> [WHAT THE EXERCISE ASKS] Which end point does the passage on study end points call the most objective and probably least biased?
*** DOCUMENT PASSAGE Section Begins ***
The authors considered end points besides cardiac death, namely nonfatal myocardial infarction and late revascularization. These end points, which accounted for the vast majority of events, are clinically relevant, but likely suffer from ascertainment bias. Myocardial infarction was not adjudicated by a core laboratory, as is commonly done in clinical trials. Interpretations of electrocardiograms for diagnosis of myocardial infarction can be seriously biased when readers are aware of other clinical data (24). This is not just of academic interest, as it has been shown that electrocardiograms of patients with suspected acute coronary events are more predictive of subsequent events when evaluated by a core laboratory as opposed to local investigators (25). Similarly, it is quite plausible that performance of late revascularization is in some way influenced by clinicians’ knowledge of prior stress echocardiogram results. The most objective and probably least biased end point the investigators considered was cardiac death, which itself can suffer from significant ascertainment biases (26). Nevertheless, it is noteworthy that even in the cohort of patients of McCully et al. (10) with their definition of a good exercise capacity, failure of the left ventricular end-systolic size to decrease was associated with a cardiac death rate of only 1.1% per year.
*** DOCUMENT PASSAGE Section Ends ***
*** INFORMATION GIVEN Section Begins ***
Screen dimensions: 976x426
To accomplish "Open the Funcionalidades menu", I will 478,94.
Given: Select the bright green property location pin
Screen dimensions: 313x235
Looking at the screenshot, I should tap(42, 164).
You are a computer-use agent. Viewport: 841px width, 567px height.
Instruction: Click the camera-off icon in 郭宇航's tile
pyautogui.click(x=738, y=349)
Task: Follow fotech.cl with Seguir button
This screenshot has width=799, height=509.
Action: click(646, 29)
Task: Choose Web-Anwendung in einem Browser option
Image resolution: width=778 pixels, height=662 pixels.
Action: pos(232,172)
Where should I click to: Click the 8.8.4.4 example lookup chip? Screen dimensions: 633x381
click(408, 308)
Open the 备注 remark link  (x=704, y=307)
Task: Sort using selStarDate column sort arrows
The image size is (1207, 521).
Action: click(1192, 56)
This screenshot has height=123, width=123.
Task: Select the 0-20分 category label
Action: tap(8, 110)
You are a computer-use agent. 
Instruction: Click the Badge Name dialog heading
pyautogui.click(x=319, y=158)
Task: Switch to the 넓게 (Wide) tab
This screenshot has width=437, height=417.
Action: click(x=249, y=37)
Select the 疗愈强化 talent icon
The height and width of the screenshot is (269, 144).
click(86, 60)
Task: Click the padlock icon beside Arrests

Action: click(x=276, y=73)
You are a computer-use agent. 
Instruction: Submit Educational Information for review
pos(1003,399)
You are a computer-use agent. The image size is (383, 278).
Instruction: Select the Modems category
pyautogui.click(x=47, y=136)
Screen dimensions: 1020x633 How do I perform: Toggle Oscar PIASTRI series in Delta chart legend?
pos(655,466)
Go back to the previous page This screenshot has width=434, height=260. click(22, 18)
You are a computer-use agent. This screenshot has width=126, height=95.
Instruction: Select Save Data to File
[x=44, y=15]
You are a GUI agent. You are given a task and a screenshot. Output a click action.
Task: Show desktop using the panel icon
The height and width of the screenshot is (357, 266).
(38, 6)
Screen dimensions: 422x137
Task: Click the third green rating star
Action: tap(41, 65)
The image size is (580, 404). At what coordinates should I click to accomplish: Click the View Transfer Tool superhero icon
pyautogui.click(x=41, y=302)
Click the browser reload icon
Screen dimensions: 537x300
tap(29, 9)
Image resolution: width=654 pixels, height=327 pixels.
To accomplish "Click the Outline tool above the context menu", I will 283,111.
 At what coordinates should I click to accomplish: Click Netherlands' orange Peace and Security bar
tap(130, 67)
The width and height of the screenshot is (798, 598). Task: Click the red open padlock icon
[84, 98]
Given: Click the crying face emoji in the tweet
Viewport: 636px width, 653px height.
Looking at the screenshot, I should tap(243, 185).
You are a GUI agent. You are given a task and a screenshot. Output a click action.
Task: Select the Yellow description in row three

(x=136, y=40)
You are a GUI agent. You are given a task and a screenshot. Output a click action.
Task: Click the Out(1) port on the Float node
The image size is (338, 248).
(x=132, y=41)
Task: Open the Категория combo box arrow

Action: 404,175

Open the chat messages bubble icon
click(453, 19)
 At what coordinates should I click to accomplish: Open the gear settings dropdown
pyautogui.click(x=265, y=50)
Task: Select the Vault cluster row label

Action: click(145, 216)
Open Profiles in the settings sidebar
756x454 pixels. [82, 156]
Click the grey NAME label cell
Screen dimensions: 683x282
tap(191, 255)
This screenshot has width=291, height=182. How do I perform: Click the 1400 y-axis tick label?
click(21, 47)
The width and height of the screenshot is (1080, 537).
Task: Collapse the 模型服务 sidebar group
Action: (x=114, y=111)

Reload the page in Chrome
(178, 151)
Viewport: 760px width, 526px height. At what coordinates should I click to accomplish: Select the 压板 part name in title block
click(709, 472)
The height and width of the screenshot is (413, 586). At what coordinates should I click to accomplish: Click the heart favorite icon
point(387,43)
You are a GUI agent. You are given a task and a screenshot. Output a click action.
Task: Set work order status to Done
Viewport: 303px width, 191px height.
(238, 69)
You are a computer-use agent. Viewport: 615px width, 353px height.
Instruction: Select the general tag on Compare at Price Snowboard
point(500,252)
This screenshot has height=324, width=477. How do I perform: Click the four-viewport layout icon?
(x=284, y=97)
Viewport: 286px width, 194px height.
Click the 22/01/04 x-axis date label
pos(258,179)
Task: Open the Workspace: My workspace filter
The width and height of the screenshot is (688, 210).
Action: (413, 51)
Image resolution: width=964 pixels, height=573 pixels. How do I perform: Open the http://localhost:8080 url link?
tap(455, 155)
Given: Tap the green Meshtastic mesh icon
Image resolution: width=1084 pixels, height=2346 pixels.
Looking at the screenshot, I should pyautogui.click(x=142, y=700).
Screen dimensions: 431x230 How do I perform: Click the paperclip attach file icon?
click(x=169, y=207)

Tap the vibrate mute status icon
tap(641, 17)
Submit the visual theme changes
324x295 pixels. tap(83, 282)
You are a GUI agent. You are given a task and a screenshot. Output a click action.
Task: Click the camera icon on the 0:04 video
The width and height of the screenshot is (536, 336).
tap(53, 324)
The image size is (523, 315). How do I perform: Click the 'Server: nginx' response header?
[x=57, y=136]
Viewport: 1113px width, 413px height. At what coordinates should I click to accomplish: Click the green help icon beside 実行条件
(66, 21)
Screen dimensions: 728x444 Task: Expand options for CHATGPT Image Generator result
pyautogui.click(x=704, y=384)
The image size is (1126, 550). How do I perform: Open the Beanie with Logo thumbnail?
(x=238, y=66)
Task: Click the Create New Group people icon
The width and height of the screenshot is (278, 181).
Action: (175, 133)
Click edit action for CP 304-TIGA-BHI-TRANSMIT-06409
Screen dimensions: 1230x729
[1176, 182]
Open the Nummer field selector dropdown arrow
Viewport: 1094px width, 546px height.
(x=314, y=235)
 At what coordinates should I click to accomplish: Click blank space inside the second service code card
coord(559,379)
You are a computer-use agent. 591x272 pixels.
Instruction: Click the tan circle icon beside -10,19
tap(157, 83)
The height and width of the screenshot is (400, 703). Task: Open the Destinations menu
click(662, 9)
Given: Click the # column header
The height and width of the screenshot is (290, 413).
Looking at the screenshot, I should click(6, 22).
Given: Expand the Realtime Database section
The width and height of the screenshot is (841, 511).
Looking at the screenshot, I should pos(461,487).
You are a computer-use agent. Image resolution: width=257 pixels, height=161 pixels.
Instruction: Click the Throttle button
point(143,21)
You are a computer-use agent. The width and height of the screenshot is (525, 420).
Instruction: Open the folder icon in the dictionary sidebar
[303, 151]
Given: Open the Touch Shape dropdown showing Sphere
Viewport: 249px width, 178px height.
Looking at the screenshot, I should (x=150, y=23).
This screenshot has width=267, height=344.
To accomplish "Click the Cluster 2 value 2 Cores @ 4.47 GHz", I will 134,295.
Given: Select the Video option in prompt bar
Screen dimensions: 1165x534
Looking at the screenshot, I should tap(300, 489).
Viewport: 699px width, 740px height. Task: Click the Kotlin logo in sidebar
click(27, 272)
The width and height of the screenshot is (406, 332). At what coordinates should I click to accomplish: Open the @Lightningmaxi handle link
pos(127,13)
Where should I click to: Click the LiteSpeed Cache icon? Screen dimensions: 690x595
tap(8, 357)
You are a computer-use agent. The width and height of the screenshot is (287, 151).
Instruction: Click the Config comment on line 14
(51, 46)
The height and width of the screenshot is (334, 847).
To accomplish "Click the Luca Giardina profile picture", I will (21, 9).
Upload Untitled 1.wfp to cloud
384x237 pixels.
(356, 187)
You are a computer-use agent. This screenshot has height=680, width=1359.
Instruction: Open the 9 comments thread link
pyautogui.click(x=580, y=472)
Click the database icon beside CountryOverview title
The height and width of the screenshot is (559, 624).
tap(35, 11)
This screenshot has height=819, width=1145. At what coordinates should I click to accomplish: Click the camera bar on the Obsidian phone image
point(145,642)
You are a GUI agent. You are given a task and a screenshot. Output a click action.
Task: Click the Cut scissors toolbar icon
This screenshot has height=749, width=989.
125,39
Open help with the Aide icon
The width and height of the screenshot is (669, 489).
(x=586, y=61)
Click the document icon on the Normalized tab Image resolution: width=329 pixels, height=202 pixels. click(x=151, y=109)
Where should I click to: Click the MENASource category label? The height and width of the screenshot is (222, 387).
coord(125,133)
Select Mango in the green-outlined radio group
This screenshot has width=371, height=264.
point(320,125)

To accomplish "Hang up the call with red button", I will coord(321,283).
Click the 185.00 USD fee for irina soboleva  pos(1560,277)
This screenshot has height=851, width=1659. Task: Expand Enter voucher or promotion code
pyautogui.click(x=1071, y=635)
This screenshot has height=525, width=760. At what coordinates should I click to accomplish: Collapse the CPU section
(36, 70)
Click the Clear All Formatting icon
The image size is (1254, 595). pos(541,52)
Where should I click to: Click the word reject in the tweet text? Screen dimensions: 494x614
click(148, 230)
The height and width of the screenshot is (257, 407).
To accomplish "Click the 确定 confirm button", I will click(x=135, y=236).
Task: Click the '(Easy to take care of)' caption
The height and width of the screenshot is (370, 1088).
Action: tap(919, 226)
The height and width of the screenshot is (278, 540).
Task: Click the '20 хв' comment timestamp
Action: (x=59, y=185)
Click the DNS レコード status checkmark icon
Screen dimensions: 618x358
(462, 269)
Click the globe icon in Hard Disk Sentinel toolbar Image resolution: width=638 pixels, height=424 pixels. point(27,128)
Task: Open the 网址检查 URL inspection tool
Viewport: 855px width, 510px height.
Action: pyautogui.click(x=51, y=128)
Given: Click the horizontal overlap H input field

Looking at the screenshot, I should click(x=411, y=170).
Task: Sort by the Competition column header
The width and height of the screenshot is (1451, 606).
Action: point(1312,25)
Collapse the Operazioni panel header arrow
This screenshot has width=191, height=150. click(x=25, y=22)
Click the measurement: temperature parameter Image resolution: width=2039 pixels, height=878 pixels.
*** INFORMATION GIVEN Section Ends ***
> [EXPECTED ANSWER] Cardiac death